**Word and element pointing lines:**
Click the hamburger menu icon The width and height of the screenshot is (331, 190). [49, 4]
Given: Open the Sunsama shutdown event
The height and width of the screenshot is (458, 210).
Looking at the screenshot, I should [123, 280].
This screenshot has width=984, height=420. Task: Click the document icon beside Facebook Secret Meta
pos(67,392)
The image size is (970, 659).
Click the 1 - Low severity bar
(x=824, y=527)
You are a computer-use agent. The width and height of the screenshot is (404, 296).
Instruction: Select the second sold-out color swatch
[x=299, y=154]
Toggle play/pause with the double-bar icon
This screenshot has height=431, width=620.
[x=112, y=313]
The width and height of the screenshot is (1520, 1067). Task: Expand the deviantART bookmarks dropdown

--

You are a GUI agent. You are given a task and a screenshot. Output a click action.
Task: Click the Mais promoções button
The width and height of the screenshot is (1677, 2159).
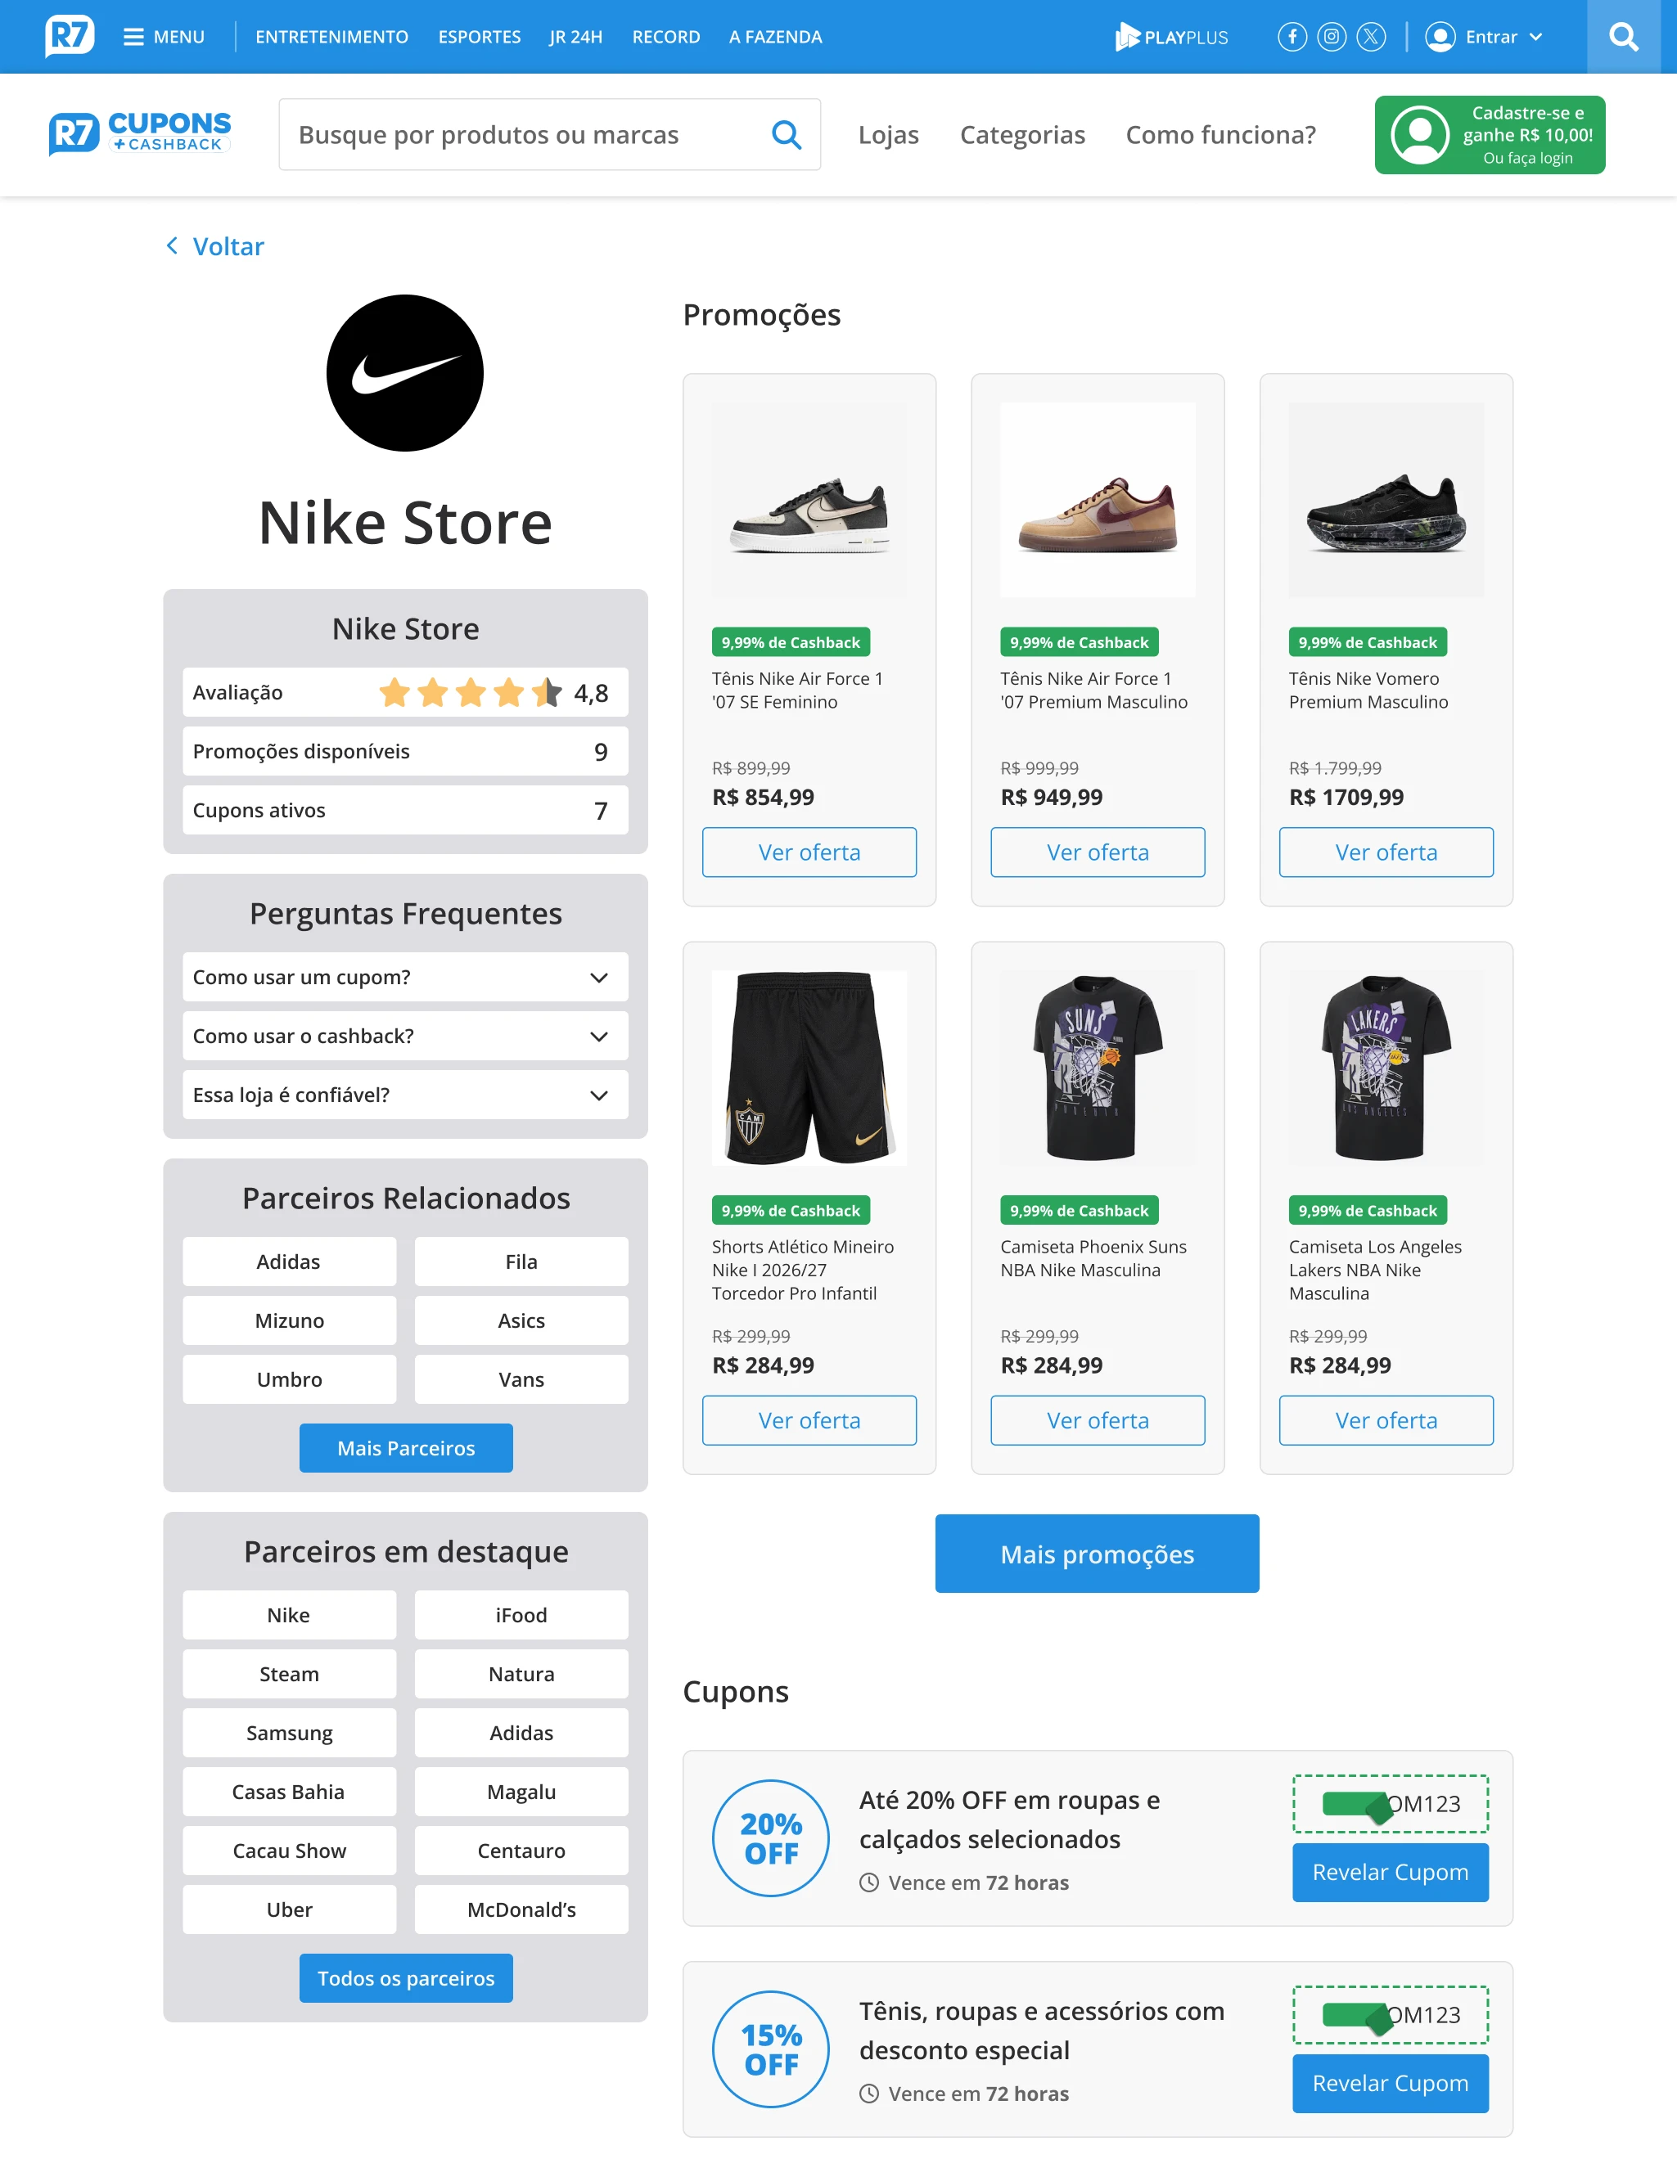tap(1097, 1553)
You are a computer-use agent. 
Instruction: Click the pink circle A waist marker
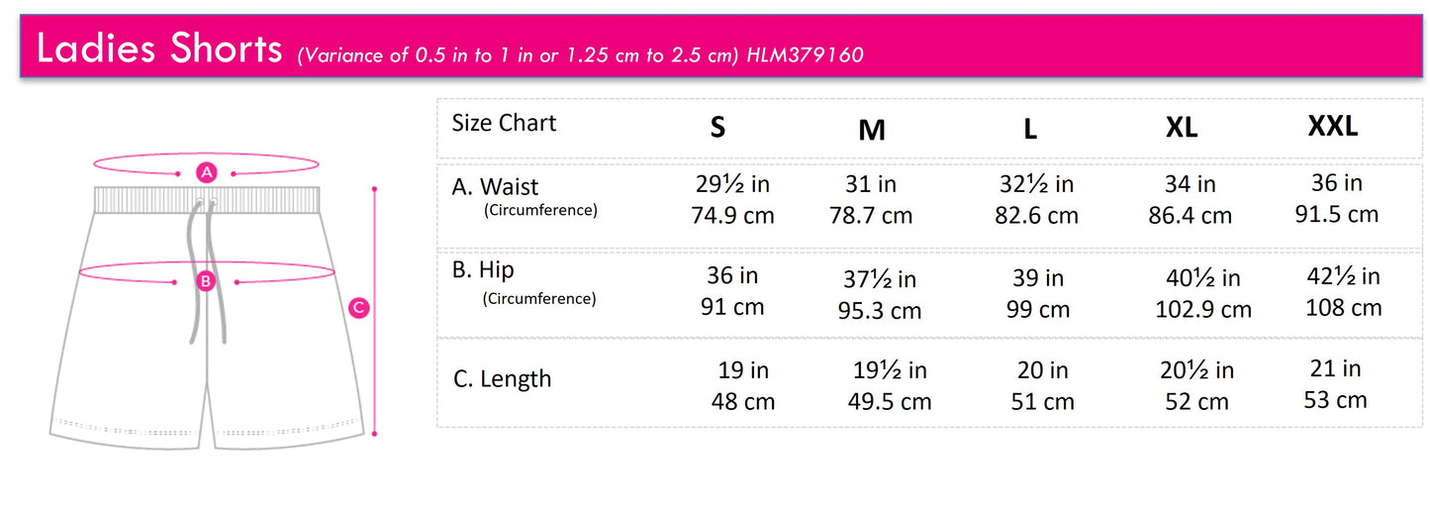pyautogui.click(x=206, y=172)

**WORK TO DO:** Please substitute "Select" for "Click" in the lines from the one with "Given: Open the Sunsama shutdown event" to the one with "(x=824, y=527)", and give back only those lines with nothing else altered.

**REPLY:**
Given: Open the Sunsama shutdown event
The height and width of the screenshot is (458, 210).
Looking at the screenshot, I should [123, 280].
This screenshot has width=984, height=420. Task: Select the document icon beside Facebook Secret Meta
pos(67,392)
The image size is (970, 659).
Select the 1 - Low severity bar
(x=824, y=527)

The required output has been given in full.